# Your objective:
Collect all lines below with the string "agent".

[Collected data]
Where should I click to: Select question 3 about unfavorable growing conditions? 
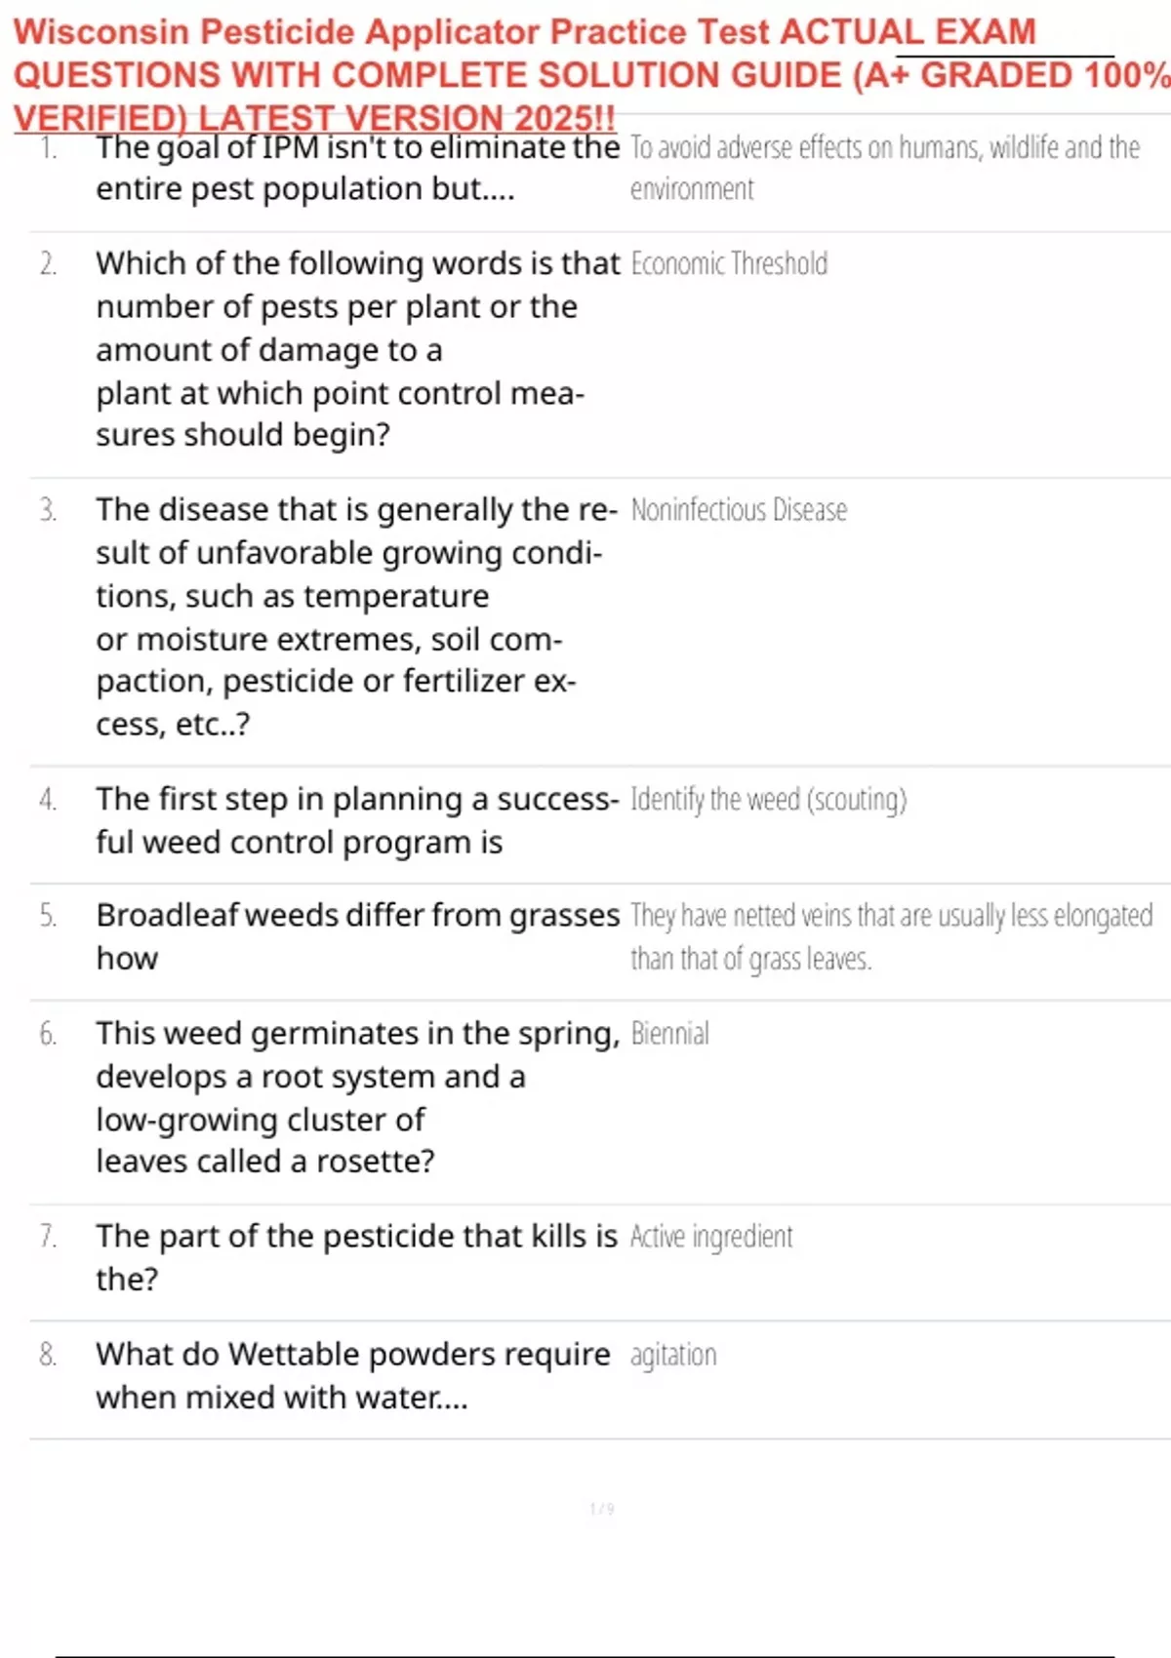coord(356,616)
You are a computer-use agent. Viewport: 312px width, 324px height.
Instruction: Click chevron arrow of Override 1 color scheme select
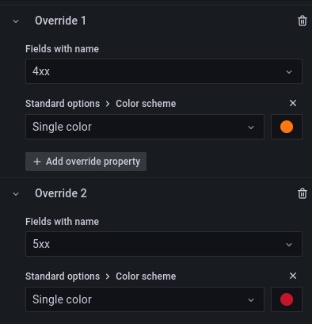coord(251,128)
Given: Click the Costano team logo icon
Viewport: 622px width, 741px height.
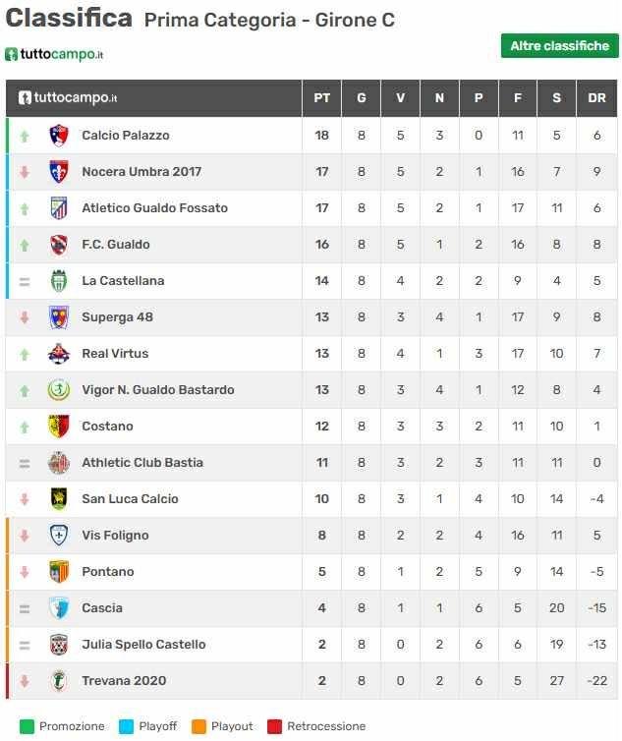Looking at the screenshot, I should tap(59, 427).
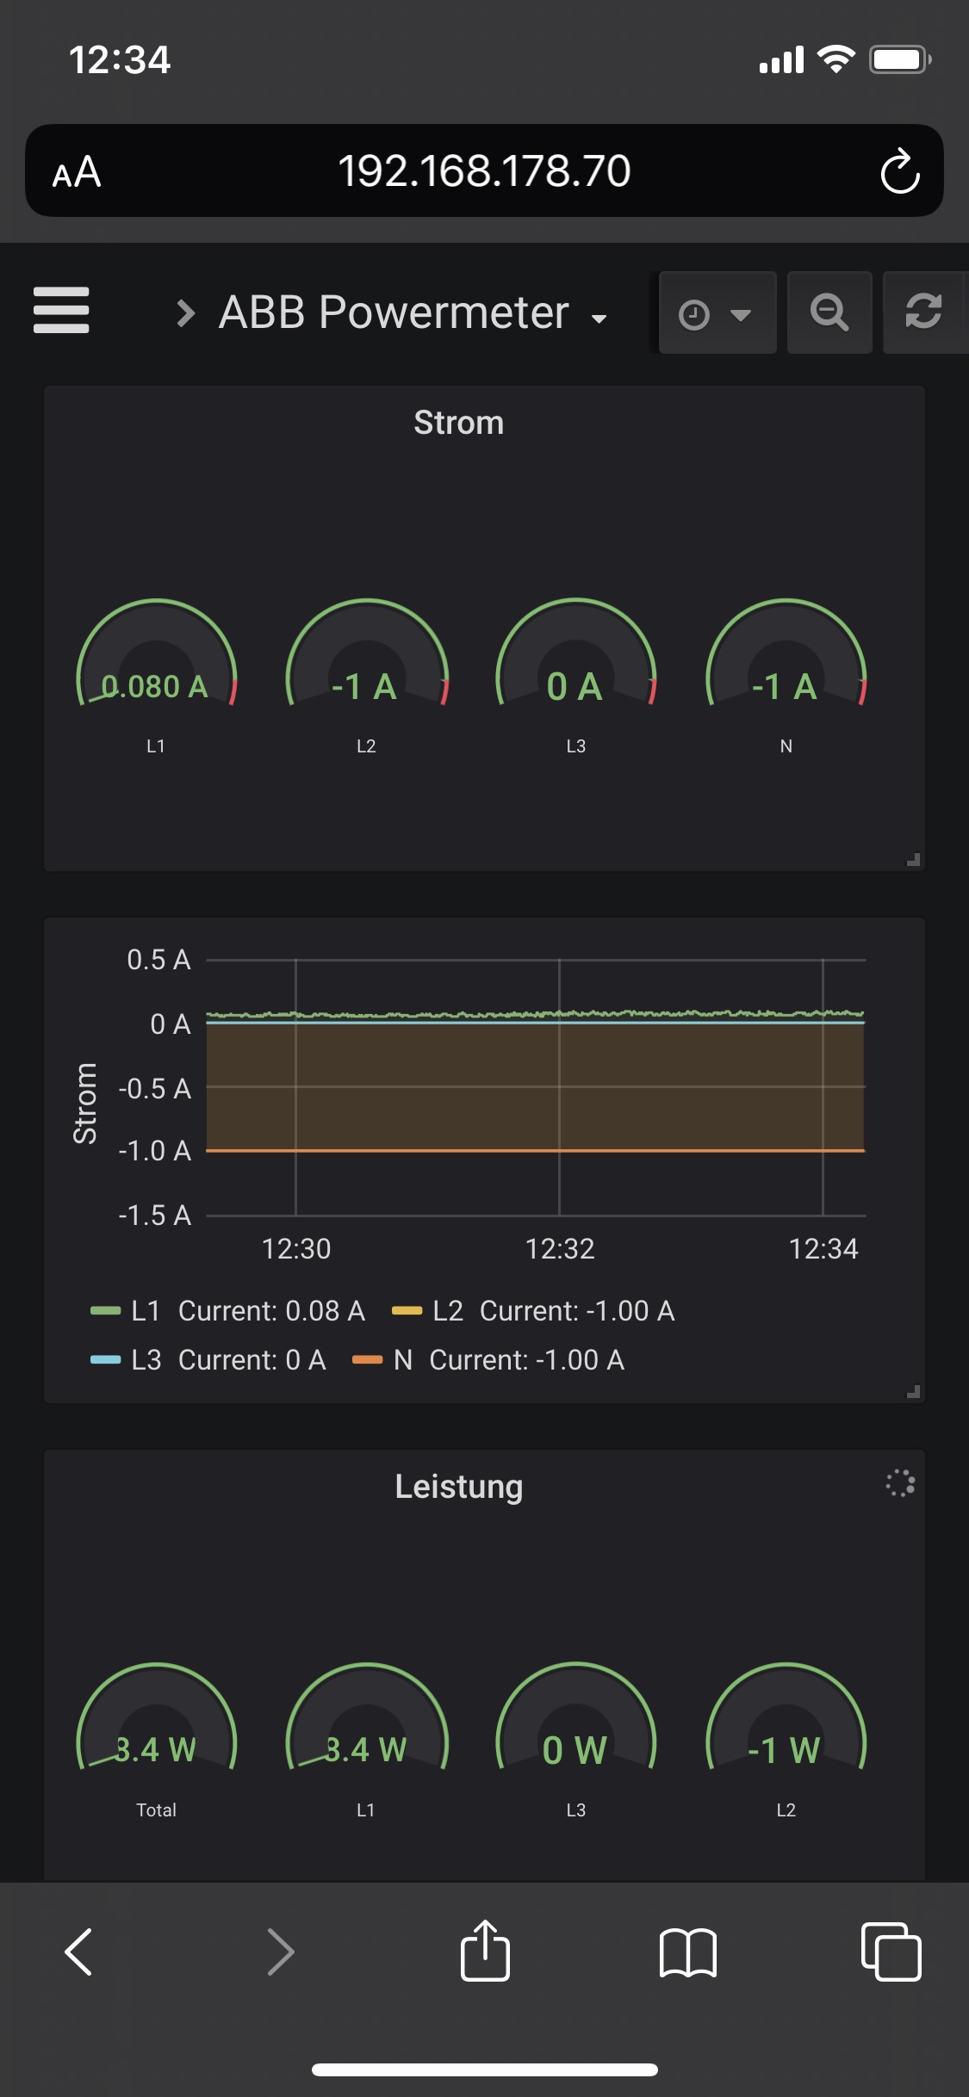Tap the Safari share icon
This screenshot has width=969, height=2097.
[485, 1951]
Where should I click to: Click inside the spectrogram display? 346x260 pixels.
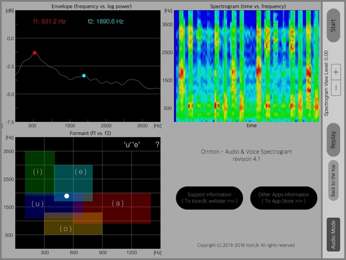click(x=247, y=66)
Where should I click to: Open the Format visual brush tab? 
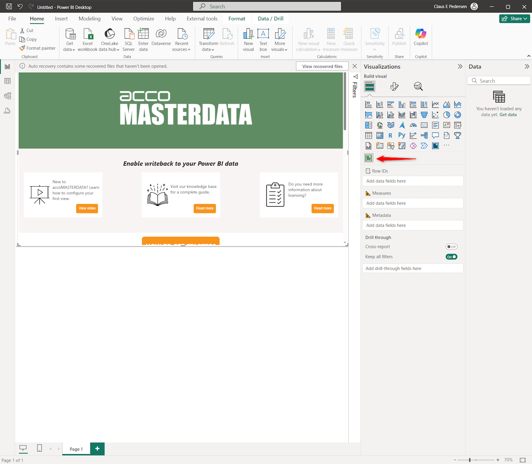(394, 86)
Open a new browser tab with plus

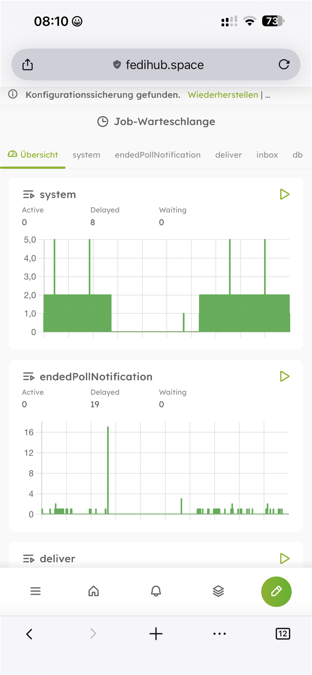click(x=156, y=634)

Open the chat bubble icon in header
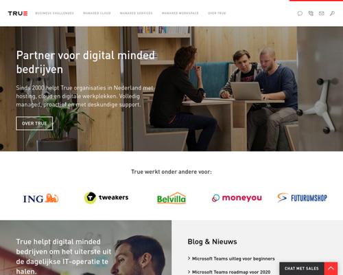click(300, 13)
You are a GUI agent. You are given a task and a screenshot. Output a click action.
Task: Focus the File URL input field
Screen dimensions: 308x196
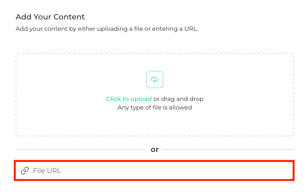pyautogui.click(x=156, y=171)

# Answer space:
You are a computer-use agent. Viewport: 312px width, 324px height.
You are a GUI agent. You are given a task and a screenshot. Output a click action.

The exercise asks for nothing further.